Medical Errors and Patient Centered Care

IV in arm as component of patient centered careAs a legal nurse consultant, you see medical errors from the perspective of what has already happened. Not listening to the concerns of staff nurses may have played a part in the events leading up to the medical error.

Medical Errors and Patient Centered Care

“That will never work”, the staff nurse says to her colleague. “The nurse manager wants us to take on these new roles and I know it will never work. We don’t have the time to get involved in that.”

I felt that way about patient centered care. The hospital where I worked as a medical surgical nurse wanted RNs to start IVs (after doing away with the IV team), find beds in nursing homes, do EKGs and draw blood. I had grave reservations about using these skills while working 1 or 2 days a month, and could not take off 2 weeks from my LNC business to go through training.

My exposure to cases involving medical errors showed me that people who were not proficient in their skills were involved in injuring patients. I did not want to stick needles in people while I was probing for veins if I had an opportunity to do so only once a month.

Reactions to Patient Centered Care

The nurses I worked with were not enthusiastic about taking on even more responsibilities on a busy medical surgical unit. Their assignments of 6 to 8 patients did not lend themselves to doing even more.
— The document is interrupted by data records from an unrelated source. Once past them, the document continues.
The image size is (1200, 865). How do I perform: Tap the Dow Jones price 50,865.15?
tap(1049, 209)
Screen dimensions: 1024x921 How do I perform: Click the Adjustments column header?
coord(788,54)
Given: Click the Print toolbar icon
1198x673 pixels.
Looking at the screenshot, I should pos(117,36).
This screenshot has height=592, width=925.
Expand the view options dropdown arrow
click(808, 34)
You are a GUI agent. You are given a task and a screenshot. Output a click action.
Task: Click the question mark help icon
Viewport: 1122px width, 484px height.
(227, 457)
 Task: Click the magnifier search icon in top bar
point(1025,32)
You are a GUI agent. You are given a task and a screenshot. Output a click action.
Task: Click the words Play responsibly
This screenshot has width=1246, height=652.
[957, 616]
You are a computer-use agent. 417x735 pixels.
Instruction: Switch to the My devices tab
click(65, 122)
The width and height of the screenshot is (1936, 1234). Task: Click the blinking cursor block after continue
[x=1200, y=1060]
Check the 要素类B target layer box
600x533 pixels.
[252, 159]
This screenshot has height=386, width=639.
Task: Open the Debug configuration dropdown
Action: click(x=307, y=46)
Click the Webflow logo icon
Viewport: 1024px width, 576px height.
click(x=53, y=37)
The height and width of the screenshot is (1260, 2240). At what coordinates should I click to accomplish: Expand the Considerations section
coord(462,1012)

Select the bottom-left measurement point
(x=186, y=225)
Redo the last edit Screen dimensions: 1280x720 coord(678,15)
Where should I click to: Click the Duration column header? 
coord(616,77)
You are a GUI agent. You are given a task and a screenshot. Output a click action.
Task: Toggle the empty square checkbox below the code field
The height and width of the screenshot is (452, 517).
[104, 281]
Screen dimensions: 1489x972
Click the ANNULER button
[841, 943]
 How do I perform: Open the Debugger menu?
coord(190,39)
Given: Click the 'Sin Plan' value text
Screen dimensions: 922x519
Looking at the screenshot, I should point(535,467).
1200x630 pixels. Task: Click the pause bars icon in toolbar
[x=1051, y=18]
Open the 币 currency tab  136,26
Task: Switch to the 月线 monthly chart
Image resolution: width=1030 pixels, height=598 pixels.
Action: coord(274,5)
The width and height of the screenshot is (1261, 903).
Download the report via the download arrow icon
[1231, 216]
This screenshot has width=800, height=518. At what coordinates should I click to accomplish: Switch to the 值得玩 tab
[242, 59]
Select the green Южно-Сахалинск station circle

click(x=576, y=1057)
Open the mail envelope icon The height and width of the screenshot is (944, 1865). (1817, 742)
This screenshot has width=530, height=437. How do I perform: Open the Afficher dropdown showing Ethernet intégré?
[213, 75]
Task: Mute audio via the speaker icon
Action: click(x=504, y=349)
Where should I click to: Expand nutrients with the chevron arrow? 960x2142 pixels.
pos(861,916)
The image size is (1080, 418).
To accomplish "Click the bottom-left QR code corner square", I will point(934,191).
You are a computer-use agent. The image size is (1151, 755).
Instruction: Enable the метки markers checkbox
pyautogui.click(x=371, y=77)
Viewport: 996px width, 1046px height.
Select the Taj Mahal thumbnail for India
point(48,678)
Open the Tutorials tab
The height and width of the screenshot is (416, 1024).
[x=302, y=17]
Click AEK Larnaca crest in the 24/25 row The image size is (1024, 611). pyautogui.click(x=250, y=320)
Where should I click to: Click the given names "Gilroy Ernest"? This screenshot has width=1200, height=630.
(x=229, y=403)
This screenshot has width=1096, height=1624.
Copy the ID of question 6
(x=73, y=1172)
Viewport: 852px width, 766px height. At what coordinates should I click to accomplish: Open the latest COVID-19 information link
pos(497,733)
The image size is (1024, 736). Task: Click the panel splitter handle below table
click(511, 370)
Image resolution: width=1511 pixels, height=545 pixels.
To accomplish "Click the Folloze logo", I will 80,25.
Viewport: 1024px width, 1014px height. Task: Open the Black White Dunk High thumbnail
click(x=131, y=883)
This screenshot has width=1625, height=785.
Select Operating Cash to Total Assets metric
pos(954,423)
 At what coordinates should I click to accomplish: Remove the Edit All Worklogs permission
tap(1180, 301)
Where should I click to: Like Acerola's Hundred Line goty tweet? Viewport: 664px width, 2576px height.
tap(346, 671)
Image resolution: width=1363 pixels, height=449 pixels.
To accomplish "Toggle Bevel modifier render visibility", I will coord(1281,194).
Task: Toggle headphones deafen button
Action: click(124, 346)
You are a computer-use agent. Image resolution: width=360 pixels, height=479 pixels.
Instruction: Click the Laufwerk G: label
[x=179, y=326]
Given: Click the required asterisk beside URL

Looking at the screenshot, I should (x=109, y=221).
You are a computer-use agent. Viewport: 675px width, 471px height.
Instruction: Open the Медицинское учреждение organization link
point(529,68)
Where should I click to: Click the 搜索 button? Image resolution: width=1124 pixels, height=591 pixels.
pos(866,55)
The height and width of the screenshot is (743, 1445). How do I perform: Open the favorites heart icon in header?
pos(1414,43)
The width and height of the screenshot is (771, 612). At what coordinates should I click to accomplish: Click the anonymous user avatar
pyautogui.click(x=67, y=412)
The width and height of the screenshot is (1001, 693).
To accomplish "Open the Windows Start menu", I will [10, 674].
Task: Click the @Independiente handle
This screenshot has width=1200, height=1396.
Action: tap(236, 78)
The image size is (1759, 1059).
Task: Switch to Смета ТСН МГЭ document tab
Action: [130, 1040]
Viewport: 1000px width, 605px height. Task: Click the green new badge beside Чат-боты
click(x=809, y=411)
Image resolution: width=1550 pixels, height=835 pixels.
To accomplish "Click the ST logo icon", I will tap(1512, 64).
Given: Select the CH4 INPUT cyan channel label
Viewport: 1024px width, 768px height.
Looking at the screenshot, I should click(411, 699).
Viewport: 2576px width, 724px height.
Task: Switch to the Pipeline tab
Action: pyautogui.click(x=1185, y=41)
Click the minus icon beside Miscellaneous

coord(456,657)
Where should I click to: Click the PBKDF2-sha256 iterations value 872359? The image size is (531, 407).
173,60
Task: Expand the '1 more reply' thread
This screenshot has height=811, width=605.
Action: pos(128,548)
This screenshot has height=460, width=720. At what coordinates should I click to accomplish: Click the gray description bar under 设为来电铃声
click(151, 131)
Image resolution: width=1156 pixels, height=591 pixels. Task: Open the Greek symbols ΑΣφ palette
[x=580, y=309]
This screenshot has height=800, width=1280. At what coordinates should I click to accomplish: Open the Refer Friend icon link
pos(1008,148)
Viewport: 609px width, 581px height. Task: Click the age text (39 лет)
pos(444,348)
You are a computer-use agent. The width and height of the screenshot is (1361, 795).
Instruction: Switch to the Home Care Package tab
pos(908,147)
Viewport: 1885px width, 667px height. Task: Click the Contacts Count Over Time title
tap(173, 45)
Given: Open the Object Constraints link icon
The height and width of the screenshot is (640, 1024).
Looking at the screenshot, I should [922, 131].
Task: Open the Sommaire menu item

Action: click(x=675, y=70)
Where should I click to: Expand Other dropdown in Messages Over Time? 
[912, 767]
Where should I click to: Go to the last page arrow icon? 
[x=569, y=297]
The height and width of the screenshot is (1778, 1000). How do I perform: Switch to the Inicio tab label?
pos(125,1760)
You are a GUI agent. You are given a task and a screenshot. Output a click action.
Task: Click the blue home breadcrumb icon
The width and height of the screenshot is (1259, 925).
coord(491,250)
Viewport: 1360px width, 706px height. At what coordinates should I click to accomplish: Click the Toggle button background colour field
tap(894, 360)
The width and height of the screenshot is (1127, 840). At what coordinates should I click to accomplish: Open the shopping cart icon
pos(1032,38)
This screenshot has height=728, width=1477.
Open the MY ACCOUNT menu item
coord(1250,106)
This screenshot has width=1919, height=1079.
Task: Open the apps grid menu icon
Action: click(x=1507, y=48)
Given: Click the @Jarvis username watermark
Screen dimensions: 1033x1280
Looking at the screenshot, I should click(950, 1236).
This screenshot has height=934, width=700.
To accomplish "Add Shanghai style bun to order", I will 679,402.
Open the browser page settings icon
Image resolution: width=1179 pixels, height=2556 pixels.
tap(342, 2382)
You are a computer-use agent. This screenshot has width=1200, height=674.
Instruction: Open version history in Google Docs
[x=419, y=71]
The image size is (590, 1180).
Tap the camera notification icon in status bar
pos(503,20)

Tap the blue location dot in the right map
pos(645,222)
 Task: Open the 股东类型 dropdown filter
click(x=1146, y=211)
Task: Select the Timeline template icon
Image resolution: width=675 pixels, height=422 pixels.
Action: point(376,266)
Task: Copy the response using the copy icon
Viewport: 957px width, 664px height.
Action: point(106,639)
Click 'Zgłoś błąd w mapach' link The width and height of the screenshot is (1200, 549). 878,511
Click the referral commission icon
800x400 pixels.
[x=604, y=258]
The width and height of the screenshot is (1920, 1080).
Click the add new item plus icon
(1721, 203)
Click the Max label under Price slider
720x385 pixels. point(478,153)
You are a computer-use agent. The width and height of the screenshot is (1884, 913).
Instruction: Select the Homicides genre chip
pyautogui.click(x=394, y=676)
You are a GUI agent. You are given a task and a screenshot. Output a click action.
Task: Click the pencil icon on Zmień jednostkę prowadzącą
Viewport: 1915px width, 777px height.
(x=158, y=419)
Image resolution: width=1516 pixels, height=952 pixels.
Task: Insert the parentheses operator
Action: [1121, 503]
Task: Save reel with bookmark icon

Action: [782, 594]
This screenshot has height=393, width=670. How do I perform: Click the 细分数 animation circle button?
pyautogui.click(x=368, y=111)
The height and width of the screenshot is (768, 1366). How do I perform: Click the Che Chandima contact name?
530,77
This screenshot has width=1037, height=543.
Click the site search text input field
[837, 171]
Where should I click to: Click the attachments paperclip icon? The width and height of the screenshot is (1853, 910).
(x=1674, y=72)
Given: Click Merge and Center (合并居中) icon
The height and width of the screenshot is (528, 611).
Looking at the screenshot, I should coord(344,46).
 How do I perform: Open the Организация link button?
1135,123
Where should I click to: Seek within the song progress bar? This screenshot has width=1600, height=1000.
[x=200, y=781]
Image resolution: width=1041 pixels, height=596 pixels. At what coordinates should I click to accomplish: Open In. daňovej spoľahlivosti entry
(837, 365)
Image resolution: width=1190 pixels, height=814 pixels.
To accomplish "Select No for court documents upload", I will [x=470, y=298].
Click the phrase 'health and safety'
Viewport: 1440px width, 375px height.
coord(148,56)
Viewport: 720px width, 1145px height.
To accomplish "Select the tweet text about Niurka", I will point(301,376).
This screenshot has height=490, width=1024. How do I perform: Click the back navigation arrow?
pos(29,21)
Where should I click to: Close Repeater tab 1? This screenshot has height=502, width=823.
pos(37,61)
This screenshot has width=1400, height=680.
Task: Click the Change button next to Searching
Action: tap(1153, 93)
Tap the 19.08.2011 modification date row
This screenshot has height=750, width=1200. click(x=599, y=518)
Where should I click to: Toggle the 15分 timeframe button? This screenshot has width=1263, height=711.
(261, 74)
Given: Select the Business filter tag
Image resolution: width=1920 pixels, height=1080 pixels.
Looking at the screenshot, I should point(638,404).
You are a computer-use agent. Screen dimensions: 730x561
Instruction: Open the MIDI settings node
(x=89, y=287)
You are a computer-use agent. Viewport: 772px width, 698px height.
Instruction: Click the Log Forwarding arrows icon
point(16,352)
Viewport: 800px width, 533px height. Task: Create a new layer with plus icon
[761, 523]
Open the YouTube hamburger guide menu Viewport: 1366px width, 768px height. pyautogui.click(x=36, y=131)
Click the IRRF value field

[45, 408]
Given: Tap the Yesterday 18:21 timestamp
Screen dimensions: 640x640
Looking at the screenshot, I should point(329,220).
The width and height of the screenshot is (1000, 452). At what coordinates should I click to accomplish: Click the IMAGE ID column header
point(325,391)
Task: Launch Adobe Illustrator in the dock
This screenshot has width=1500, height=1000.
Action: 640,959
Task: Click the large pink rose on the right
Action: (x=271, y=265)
I approached the nursing administration, all of whom I knew well having worked with them in an administrative capacity before I joined the prn pool. “It does not make sense for me to learn these skills working as infrequently as I do. What provision do you have for accommodating prn nurses?”

“None”, it turned out.

I don’t have a dramatic story about a patient injury caused by a person who did not have enough experience in starting IVs or doing phlebotomies. We know nerve damage may result from those procedures. I don’t have a story because I quit after working with this hospital for 15 years. It made me sad to leave patient care but I had a strong committment to not injuring someone.

After training all of the full and part-time nurses, the impracticability of the patient centered care model became apparent and the hospital had to stop it.

  • Think of the expense of the training.
  • Think of the risk to patients of part-time people performing skills without adequate experience.
  • Think of the waste that could have been avoided if the nurse managers had been willing to accept the truth of the staff nurses’ perspective.

When you work in an environment where leaders are challenged by the truth, and choose to ignore it, you are at risk for limiting your career or being fired.

If you rock the boat often enough you will get thrown overboard.

It is hard to determine how many medical errors arise from situations like this. I just know that if leaders don’t engage in the critical conversations with their staff, if they don’t want to hear reservations about new initiatives, they will fail.

The stakes are high in health care. People get hurt when leaders don’t listen.

2 Comments

  1. Lynn Hadaway, MEd, RN-BC, CRNI on August 15, 2017 at 6:50 pm

    You have a valid concern. Mastering venipuncture skills for phlebotomy and PIV catheter insertion requires more than 2 weeks. As an infusion nurse specialist I would have the same concern for patient safety. I see horrible clinical outcomes in infusion related lawsuits on a daily basis. Nurses are held accountable to national standards and guidelines for all infusion therapy. I am sorry you had to leave this facility but I applaud you for it.

    • Pat Iyer on August 15, 2017 at 10:28 pm

      Thanks, Lynn. It was the best decision all around.